RIYADH: Saudi Arabia announced on Wednesday it would transfer $2 billion to Yemen’s central bank, following desperate calls for a financial rescue from the beleaguered government it has supported militarily for nearly three years.
The bailout aims to curb the fall in value of the Yemeni riyal, which has plummeted as the war between the Saudi-backed government and Huthi Shiite rebels who control the capital Sanaa and much of the north has dragged on.
“To address the deteriorating economic situation faced by the Yemeni people as a result of the actions of the Iranian-backed Huthi militias, King Salman bin Abdulaziz has issued a directive to transfer a $2 billion deposit to the central bank of Yemen,” the Saudi interior ministry said.
The riyal currently trades at 500 to the dollar, down from around 215 before the war, a serious depreciation for a country that relies heavily on imports of basic foodstuffs.
In 2016, the Yemeni government moved the central bank to second city Aden from the capital where the rebels operate their own rival central bank.

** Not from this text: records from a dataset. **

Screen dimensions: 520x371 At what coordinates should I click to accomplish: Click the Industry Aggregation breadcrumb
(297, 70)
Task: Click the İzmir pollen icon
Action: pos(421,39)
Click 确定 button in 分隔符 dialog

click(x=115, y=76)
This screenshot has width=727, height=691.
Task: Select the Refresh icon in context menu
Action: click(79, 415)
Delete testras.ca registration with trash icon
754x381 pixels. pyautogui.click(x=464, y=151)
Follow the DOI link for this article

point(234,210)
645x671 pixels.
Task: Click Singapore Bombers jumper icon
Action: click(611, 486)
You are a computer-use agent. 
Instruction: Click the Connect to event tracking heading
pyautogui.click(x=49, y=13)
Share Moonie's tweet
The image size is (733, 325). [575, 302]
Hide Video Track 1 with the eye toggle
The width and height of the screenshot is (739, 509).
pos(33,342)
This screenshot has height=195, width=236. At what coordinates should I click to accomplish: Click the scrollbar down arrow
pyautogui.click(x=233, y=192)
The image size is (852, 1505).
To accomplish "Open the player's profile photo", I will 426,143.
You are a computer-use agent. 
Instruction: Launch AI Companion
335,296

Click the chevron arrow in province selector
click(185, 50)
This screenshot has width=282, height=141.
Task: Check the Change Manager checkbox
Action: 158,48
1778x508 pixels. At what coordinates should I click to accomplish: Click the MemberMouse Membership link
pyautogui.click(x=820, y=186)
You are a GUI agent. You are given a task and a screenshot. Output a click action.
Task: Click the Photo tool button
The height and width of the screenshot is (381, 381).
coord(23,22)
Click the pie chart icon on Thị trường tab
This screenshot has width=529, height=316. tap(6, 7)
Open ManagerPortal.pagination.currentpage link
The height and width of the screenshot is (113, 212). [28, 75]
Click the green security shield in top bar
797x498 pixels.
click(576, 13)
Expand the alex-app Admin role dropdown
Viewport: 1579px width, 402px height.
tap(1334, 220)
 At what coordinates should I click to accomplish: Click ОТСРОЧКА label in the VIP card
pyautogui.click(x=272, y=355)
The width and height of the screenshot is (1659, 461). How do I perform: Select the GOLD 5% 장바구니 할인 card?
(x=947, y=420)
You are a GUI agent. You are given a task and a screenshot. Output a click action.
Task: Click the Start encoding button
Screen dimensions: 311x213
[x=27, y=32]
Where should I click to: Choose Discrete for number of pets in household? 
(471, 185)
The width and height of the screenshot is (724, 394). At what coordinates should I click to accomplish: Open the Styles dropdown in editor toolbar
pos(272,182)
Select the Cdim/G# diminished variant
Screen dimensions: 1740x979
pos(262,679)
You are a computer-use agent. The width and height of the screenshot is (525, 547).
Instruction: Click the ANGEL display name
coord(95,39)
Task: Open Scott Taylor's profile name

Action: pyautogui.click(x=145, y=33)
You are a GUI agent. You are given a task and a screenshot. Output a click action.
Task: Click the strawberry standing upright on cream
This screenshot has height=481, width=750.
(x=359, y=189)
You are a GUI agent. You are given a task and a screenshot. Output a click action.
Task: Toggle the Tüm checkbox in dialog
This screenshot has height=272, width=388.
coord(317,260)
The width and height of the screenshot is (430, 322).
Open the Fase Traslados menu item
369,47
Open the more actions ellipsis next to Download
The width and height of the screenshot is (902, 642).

More than one million civil servants lost their jobs in the bank transfer, and both the Sanaa and Aden central banks have struggled to pay salaries.
The conflict has left more than three-quarters of Yemenis in need of humanitarian aid and some 8.4 million at risk of famine, the UN humanitarian affairs office said on Tuesday
In a post on Facebook, Prime Minister Ahmed bin Dagher shared a letter urging the government’s backers to transfer cash to the central bank to “save Yemenis from famine”.
President Abedrabbo Mansour Hadi reached out to Saudi Crown Prince Mohammed bin Salman over “the economic challenges Yemen faces” in a telephone call on Tuesday, Yemen’s government-run Saba news agency said.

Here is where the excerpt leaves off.